++++ Material zur Aufgabe ++++
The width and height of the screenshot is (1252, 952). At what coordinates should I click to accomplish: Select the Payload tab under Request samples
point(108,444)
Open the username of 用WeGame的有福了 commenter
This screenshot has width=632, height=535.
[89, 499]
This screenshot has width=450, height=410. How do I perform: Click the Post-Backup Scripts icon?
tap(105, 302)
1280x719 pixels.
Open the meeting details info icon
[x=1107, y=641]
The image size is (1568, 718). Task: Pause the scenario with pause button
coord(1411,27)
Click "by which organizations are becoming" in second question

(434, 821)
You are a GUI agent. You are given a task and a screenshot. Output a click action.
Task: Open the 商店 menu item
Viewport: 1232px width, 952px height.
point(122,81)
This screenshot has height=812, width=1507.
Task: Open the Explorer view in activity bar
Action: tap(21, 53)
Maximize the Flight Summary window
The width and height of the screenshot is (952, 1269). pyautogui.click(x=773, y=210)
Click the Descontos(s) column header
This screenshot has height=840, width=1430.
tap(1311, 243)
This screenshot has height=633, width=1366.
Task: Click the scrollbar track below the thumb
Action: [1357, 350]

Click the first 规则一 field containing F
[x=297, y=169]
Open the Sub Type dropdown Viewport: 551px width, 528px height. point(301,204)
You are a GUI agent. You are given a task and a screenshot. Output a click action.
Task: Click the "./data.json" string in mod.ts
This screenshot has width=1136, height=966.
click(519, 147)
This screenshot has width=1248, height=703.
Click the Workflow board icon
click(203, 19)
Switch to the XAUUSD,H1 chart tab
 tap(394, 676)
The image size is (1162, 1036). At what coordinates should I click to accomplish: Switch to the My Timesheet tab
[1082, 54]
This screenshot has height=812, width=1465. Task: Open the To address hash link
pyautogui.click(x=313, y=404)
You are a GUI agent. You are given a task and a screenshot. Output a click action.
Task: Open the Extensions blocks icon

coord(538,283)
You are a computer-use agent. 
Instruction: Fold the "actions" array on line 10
++++
Aufgabe: Suche aus den Einträgen oben alle Zeilen heraus, in denen die Zeichenfolge „what“ vorkommt, und gib sie wieder. Achte dabei auf Groß- und Kleinschreibung.

Ergebnis:
The width and height of the screenshot is (1252, 952). At what coordinates should I click to accomplish: Select the Payload tab under Request samples
The image size is (1162, 1036). At what coordinates should I click to accomplish: Switch to the My Timesheet tab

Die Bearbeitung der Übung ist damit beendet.